== Raw data

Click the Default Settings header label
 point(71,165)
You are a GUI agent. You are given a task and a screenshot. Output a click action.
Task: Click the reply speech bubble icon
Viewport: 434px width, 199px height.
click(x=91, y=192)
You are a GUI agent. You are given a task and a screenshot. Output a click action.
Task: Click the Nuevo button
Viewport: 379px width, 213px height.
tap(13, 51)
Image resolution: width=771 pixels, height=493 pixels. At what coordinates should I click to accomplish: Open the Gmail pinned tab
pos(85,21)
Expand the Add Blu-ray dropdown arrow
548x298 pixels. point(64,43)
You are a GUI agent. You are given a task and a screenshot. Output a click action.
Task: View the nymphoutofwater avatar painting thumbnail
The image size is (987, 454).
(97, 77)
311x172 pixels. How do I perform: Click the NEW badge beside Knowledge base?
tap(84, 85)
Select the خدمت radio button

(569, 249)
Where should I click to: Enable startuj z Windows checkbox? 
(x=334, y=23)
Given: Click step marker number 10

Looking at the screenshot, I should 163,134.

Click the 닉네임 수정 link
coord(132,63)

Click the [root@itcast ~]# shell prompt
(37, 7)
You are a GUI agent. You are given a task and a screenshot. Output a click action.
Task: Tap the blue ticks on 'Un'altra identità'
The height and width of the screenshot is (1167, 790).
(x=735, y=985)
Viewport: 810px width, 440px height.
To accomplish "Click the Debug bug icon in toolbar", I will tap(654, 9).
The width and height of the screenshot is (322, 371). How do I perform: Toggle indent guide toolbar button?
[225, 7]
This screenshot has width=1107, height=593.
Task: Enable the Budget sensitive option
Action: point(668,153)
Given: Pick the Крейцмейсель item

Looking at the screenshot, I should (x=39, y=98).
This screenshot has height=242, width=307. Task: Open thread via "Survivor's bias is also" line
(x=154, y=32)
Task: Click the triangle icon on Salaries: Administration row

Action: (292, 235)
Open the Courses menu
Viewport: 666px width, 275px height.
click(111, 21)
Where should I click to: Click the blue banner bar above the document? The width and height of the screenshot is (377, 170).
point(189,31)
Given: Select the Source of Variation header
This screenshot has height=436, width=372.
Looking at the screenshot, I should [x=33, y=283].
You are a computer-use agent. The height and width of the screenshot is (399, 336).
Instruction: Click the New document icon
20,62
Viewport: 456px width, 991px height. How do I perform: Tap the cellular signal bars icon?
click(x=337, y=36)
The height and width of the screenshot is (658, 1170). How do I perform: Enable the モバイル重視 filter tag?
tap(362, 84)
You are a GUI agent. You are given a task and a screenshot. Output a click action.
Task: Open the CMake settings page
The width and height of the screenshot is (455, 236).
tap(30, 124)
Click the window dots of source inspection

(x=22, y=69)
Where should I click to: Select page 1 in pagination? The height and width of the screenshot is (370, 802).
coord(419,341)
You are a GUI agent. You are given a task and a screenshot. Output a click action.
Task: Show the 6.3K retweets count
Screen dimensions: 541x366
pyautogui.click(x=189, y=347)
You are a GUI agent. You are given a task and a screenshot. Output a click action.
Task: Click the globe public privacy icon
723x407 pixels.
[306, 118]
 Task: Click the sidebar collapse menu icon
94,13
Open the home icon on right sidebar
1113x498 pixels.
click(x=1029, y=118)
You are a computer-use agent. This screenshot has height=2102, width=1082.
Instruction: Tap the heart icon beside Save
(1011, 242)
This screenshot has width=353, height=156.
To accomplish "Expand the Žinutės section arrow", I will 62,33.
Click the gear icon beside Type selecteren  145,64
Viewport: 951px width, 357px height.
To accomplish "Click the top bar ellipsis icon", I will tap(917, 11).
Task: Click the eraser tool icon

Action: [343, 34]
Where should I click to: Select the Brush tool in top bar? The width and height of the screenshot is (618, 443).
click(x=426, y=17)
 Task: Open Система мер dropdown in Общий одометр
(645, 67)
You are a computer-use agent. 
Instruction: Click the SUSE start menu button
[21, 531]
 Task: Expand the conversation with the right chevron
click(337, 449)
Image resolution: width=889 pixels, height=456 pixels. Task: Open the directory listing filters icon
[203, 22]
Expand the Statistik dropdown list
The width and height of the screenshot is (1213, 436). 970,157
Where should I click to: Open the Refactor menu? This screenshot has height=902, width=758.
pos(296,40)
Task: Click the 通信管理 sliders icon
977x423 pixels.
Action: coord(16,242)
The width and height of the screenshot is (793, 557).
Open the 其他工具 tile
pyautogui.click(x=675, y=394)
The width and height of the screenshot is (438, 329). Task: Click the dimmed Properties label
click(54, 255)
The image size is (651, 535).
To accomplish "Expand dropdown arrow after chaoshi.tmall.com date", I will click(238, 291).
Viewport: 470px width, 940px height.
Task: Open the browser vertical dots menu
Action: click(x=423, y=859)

====

Exercise description |
Transcribe all the entries, keeping each one exactly as it is.

Solution below |
Click the Default Settings header label
 point(71,165)
You are a GUI agent. You are given a task and a screenshot. Output a click action.
Task: Click the reply speech bubble icon
Viewport: 434px width, 199px height.
click(x=91, y=192)
You are a GUI agent. You are given a task and a screenshot. Output a click action.
Task: Click the Nuevo button
Viewport: 379px width, 213px height.
tap(13, 51)
Image resolution: width=771 pixels, height=493 pixels. At what coordinates should I click to accomplish: Open the Gmail pinned tab
pos(85,21)
Expand the Add Blu-ray dropdown arrow
548x298 pixels. point(64,43)
You are a GUI agent. You are given a task and a screenshot. Output a click action.
Task: View the nymphoutofwater avatar painting thumbnail
The image size is (987, 454).
(97, 77)
311x172 pixels. How do I perform: Click the NEW badge beside Knowledge base?
tap(84, 85)
Select the خدمت radio button

(569, 249)
Where should I click to: Enable startuj z Windows checkbox? 
(x=334, y=23)
Given: Click step marker number 10

Looking at the screenshot, I should 163,134.

Click the 닉네임 수정 link
coord(132,63)

Click the [root@itcast ~]# shell prompt
(37, 7)
You are a GUI agent. You are given a task and a screenshot. Output a click action.
Task: Tap the blue ticks on 'Un'altra identità'
The height and width of the screenshot is (1167, 790).
(x=735, y=985)
Viewport: 810px width, 440px height.
To accomplish "Click the Debug bug icon in toolbar", I will tap(654, 9).
The width and height of the screenshot is (322, 371). How do I perform: Toggle indent guide toolbar button?
[225, 7]
This screenshot has width=1107, height=593.
Task: Enable the Budget sensitive option
Action: point(668,153)
Given: Pick the Крейцмейсель item

Looking at the screenshot, I should (x=39, y=98).
This screenshot has height=242, width=307. Task: Open thread via "Survivor's bias is also" line
(x=154, y=32)
Task: Click the triangle icon on Salaries: Administration row

Action: (292, 235)
Open the Courses menu
Viewport: 666px width, 275px height.
click(111, 21)
Where should I click to: Click the blue banner bar above the document? The width and height of the screenshot is (377, 170).
point(189,31)
Given: Select the Source of Variation header
This screenshot has height=436, width=372.
Looking at the screenshot, I should [x=33, y=283].
You are a computer-use agent. The height and width of the screenshot is (399, 336).
Instruction: Click the New document icon
20,62
Viewport: 456px width, 991px height. How do I perform: Tap the cellular signal bars icon?
click(x=337, y=36)
The height and width of the screenshot is (658, 1170). How do I perform: Enable the モバイル重視 filter tag?
tap(362, 84)
You are a GUI agent. You are given a task and a screenshot. Output a click action.
Task: Open the CMake settings page
The width and height of the screenshot is (455, 236).
tap(30, 124)
Click the window dots of source inspection

(x=22, y=69)
Where should I click to: Select page 1 in pagination? The height and width of the screenshot is (370, 802).
coord(419,341)
You are a GUI agent. You are given a task and a screenshot. Output a click action.
Task: Show the 6.3K retweets count
Screen dimensions: 541x366
pyautogui.click(x=189, y=347)
You are a GUI agent. You are given a task and a screenshot. Output a click action.
Task: Click the globe public privacy icon
723x407 pixels.
[306, 118]
 Task: Click the sidebar collapse menu icon
94,13
Open the home icon on right sidebar
1113x498 pixels.
click(x=1029, y=118)
You are a computer-use agent. This screenshot has height=2102, width=1082.
Instruction: Tap the heart icon beside Save
(1011, 242)
This screenshot has width=353, height=156.
To accomplish "Expand the Žinutės section arrow", I will 62,33.
Click the gear icon beside Type selecteren  145,64
Viewport: 951px width, 357px height.
To accomplish "Click the top bar ellipsis icon", I will tap(917, 11).
Task: Click the eraser tool icon

Action: [343, 34]
Where should I click to: Select the Brush tool in top bar? The width and height of the screenshot is (618, 443).
click(x=426, y=17)
 Task: Open Система мер dropdown in Общий одометр
(645, 67)
You are a computer-use agent. 
Instruction: Click the SUSE start menu button
[21, 531]
 Task: Expand the conversation with the right chevron
click(337, 449)
Image resolution: width=889 pixels, height=456 pixels. Task: Open the directory listing filters icon
[203, 22]
Expand the Statistik dropdown list
The width and height of the screenshot is (1213, 436). 970,157
Where should I click to: Open the Refactor menu? This screenshot has height=902, width=758.
pos(296,40)
Task: Click the 通信管理 sliders icon
977x423 pixels.
Action: coord(16,242)
The width and height of the screenshot is (793, 557).
Open the 其他工具 tile
pyautogui.click(x=675, y=394)
The width and height of the screenshot is (438, 329). Task: Click the dimmed Properties label
click(54, 255)
The image size is (651, 535).
To accomplish "Expand dropdown arrow after chaoshi.tmall.com date", I will click(238, 291).
Viewport: 470px width, 940px height.
Task: Open the browser vertical dots menu
Action: click(x=423, y=859)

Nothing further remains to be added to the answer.